Presentations to highlight Project Fibonacci LifeSTREAM symposium Oct. 19

Published Oct 11, 2018 at 4:00pm

Presentations by the Air Force Research Laboratory (AFRL), Defense Advanced Research Projects Agency (DARPA) and local industries will be part of a Project Fibonacci LifeSTREAM symposium on Oct. 19 from
8 a.m.-noon at The Beeches
Conference Center. LifeSTREAM refers to “Lifelong-learning in Science, Technology, Research, Education, Arts and the Mind,” say organizers.

The public and educators are invited to attend. The foundation said it is the first in a Project Fibonacci LifeSTREAM Symposium Series of one-day professional development events for educators in science, technology, engineering and math (STEM); proponents of STEAM (including arts); other professionals including scientists/engineers, business and community leaders; and the public. Among speakers:

• Rome AFRL Director Col. Timothy Lawrence.

• Al Emondi of DARPA, who will discuss his work on Neural Engineering System Design.
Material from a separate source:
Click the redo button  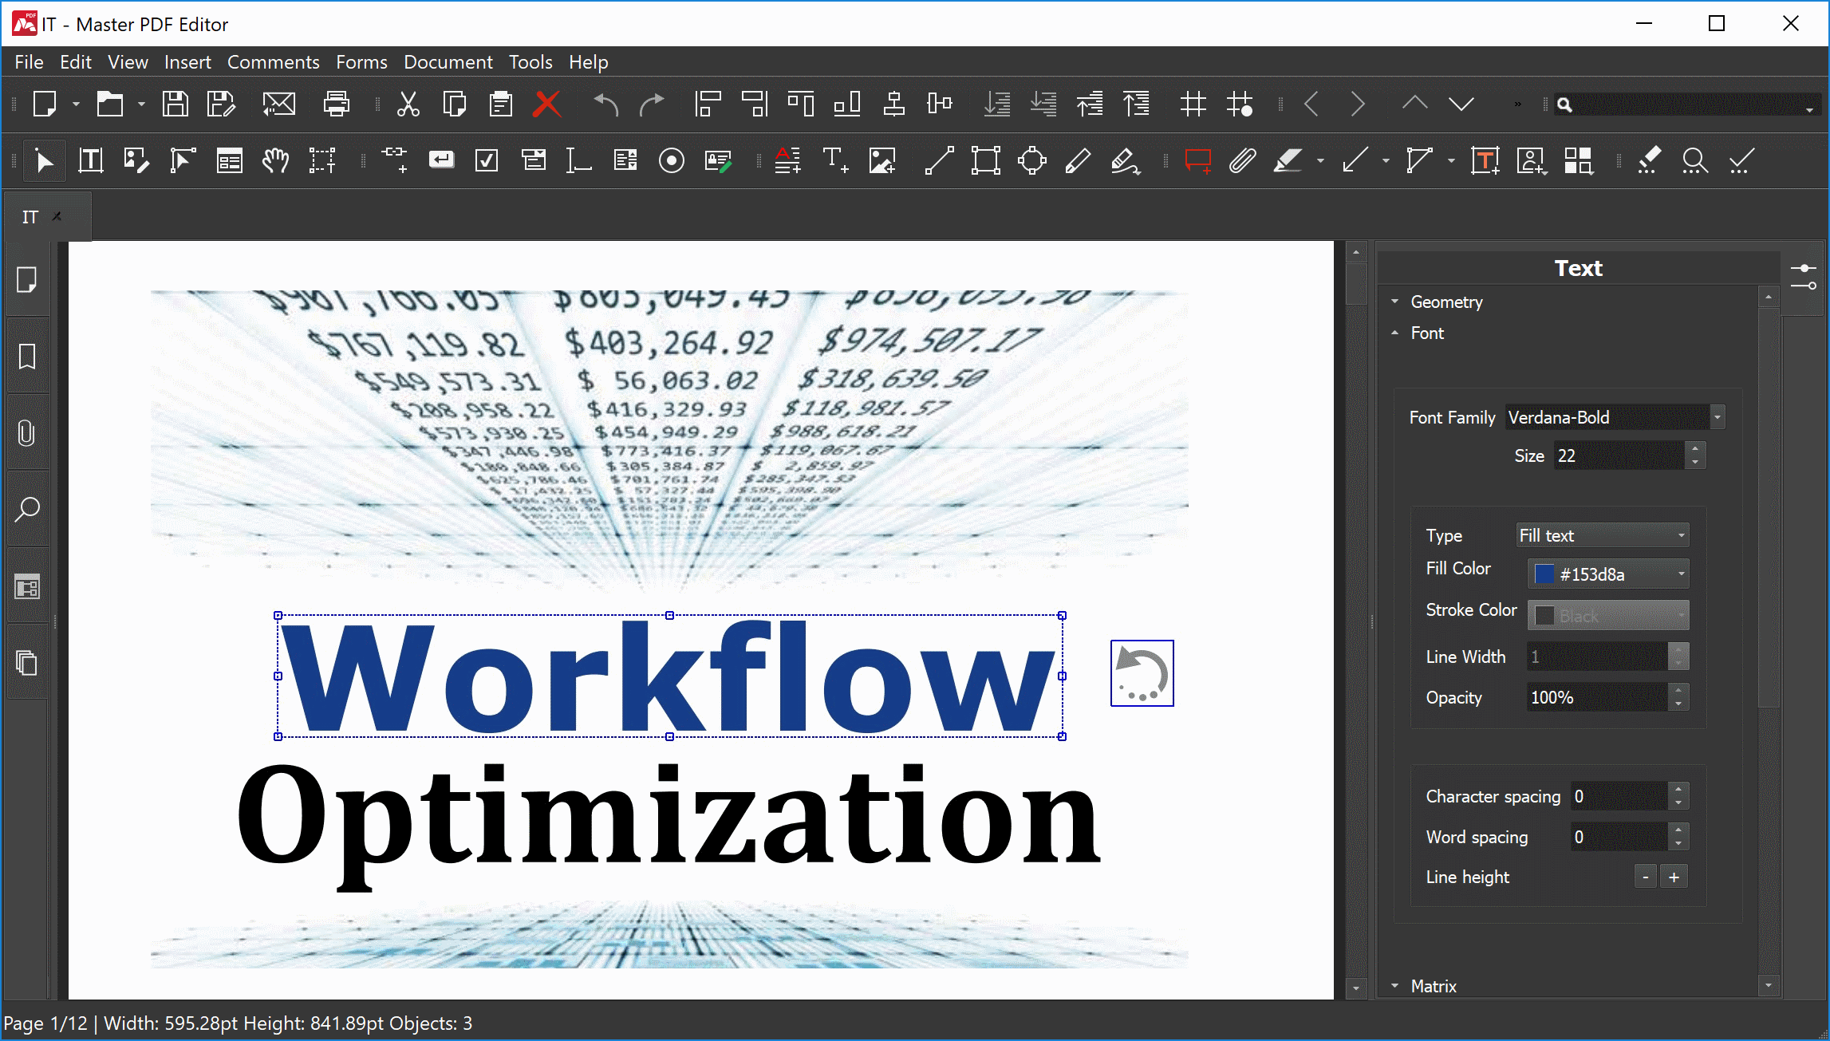tap(653, 105)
He also will separately address Human/Machine Learning and the Brain through his work in Prosthetic Hand Proprioception and Touch Interface.

• Bryant Wysocki and Nathan McDonald of AFRL, whose topic will be work on Neural Development in Children.
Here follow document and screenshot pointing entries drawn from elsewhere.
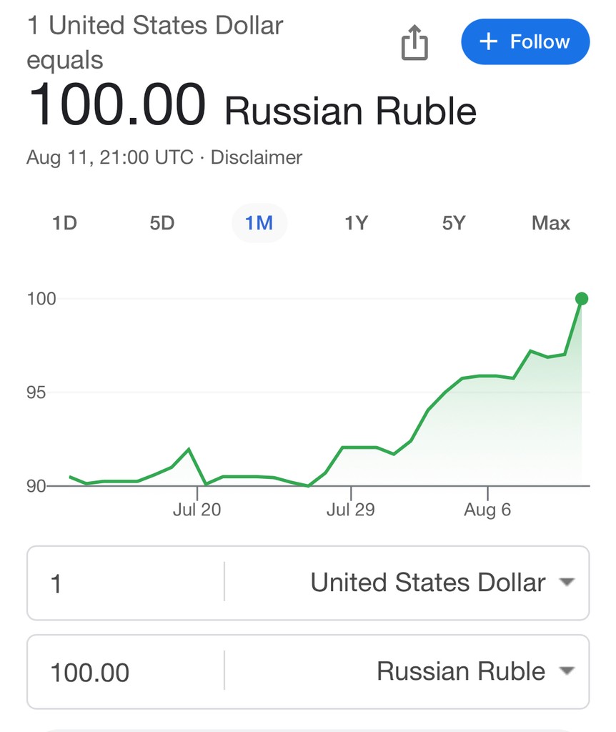This screenshot has height=732, width=616.
Task: Open the Disclaimer link
Action: point(256,157)
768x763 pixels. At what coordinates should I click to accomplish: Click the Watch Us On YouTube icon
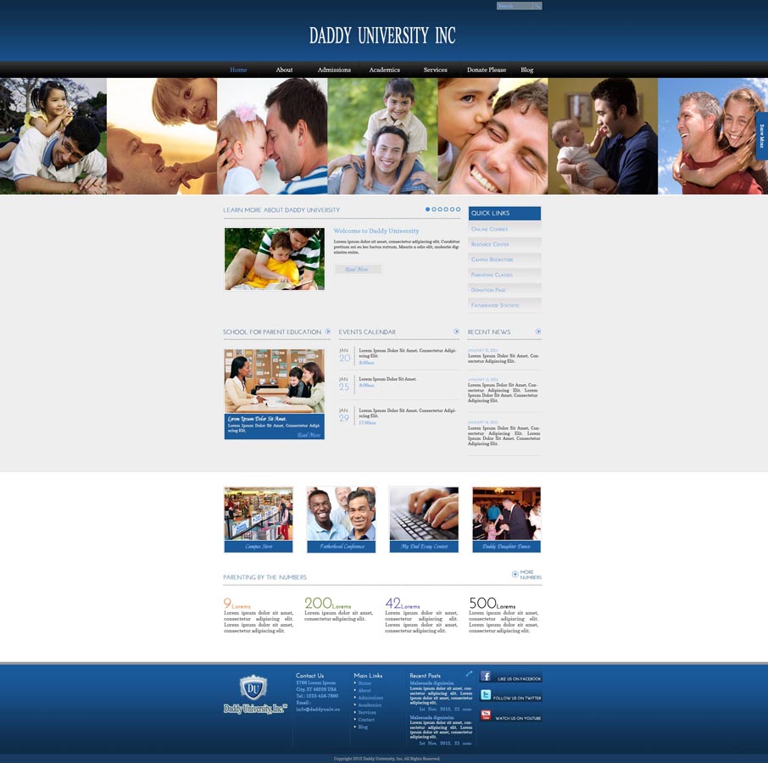click(x=485, y=715)
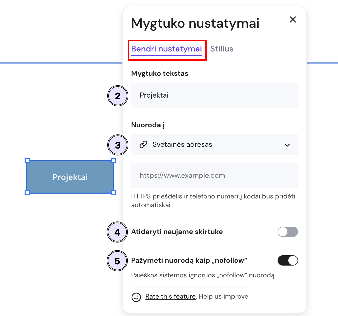Click the Mygtuko nustatymai dialog title
338x316 pixels.
195,23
• A panel discussion on ““Hire for Character-Train the Rest” and “Summer Jobs Teaching Life Skills.”

Educators interested in attending are encouraged to visit their My Learning Plan and enroll by Oct. 18; professional development credits are available for attending. The public is welcome to attend; registration can be competed online at Lifestream18@eventbrite or at the door. The suggested donation is $15 per person.
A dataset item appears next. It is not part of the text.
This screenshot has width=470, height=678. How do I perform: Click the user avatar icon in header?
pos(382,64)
The symposium series’ purpose is to enhance the awareness of and educational preparation of students in the region for careers resulting from cutting-edge scientific research and technologies, said the Project Fibonacci Foundation. It provides an opportunity for attendees to meet with researchers and scientists to learn what is happening in the fusion of science, technology, and art/design-based projects to enrich STEM education, the foundation added.